Date: 2011-10-03 01:39 pm (UTC)
Hello! I didn't see the film until a few days ago but I remembered you'd made a post critical of the TTSS film and since I did like the film thought I would test my liking by reading your post, if that makes sense. If you want to reply to this, please do so as freely as you like, I'm not going to get flamingly defensive.

so - I've seen the film and am now halfway through the book, I've read a couple of JLC's other novels before but not TTSS and I'm not familiar with the Alec Guinness version or the radio/audio adaptation, though they are on my list of things to get hold of! I'd actually read the first 80 or so pages of the novel before I saw the film, which was just enough to be confused and not quite enough to be helpful. Anyway: will try to respond to your points.

- Guillam: I thought he got a lot of screen time considering that he's not a suspect and not really part of the generation of spies that the story is about. He had far more to do than Ciaran Hinds as Roy Bland, for example. And I think his nervousness is explained by the unusual situation of his having to spy on his own people; as he says to Ricki Tarr, 'Do you know how that made me feel?' - i.e. it made him feel awful. And he gets considerably less nervous as the film goes on - the business with the combination-locked cupboard is the first thing he has to do in the office itself, by the time he steals the file he's dealing with it much better, and by the time he picks up Esterhase he seems pretty much to have just terrified him into getting into that car.

There is actually an inconsistency within the novels regarding Guillam - in JLC's first few books Guillam was a near-contemporary of Smiley.
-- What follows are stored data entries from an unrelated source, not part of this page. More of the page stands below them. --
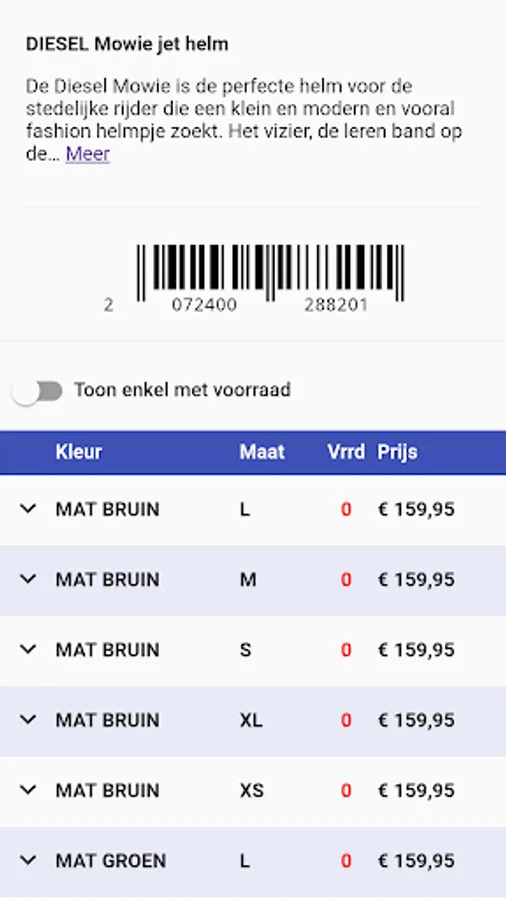Sort table by Vrrd column header

coord(346,452)
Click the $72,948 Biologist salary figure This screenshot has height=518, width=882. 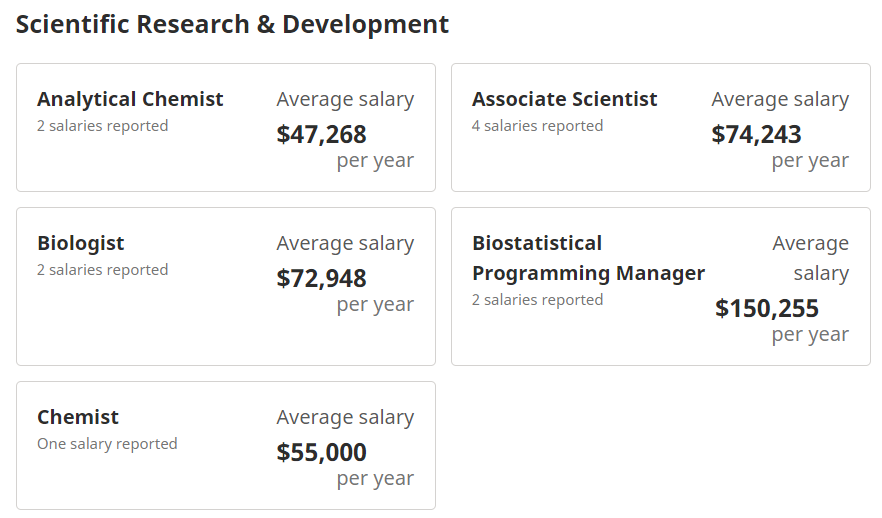[322, 278]
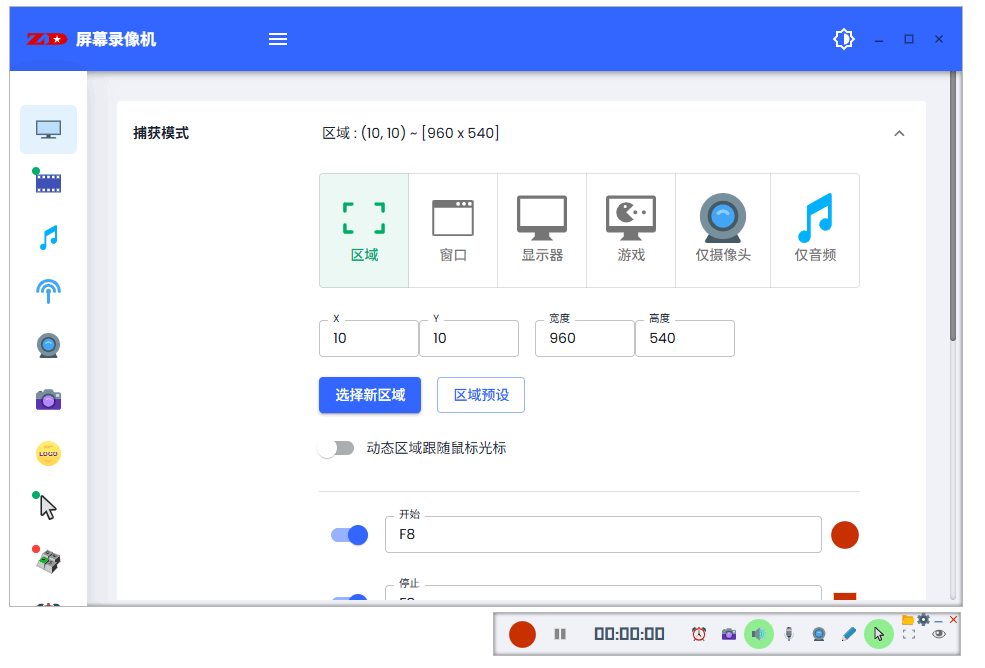Viewport: 985px width, 668px height.
Task: Open the LOGO watermark settings in the sidebar
Action: [47, 453]
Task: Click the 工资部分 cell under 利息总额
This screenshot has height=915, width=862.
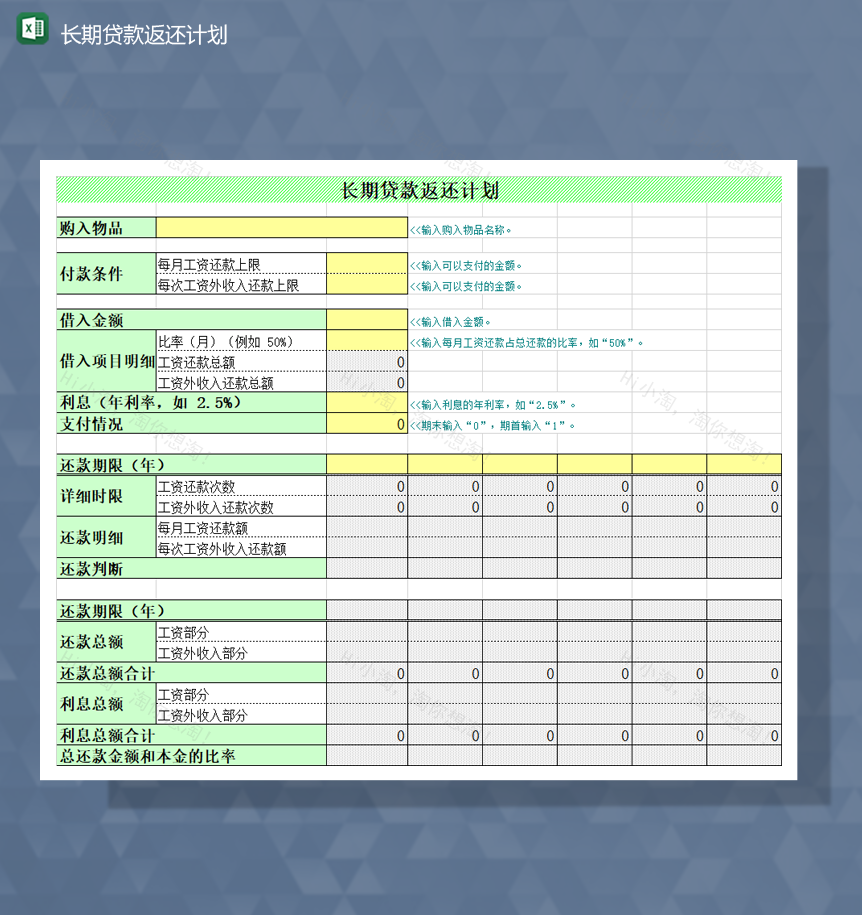Action: (240, 694)
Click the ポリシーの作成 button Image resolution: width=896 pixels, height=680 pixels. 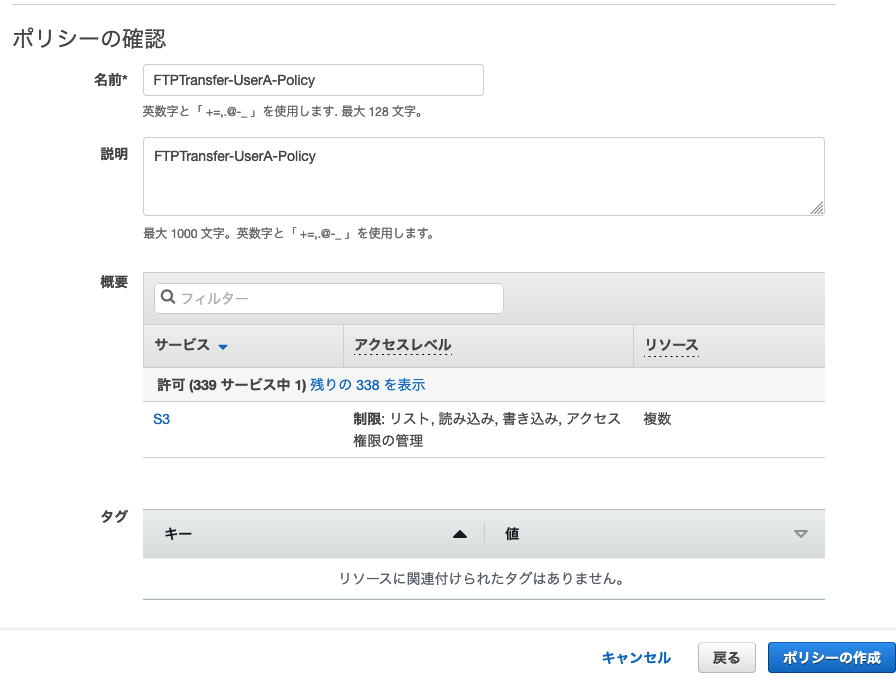tap(831, 658)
Then - realising he wanted to write more books about Smiley - he revised a few things, made Guillam younger (and gave him more to do), and made Smiley younger as well so that the novels could continue being set in the then-present day.

You mention in the comments that Guillam ran a team of agents in North Africa and that this wasn't mentioned - so far in the book it has been just that, mentioned, and no more. I think it would be tricky to work in due to it being fairly tangential to the main plot. I also think that for purposes of realism you can't have people - who in the story supposedly know each other very well - and who moreover are trained not to tell anyone anything unless they have to - mentioning at length things that they have no need to or which are mutually already known. (Which is why Smiley unburdening himself about Karla to Guillam is so powerful.)

- e.g. Smiley knows Guillam is gay, he's worked it out, and would never, ever let on that he knew, unless he had to, and here he does - incredibly tactfully - because he knows that if the Circus can make things difficult for Guillam they will.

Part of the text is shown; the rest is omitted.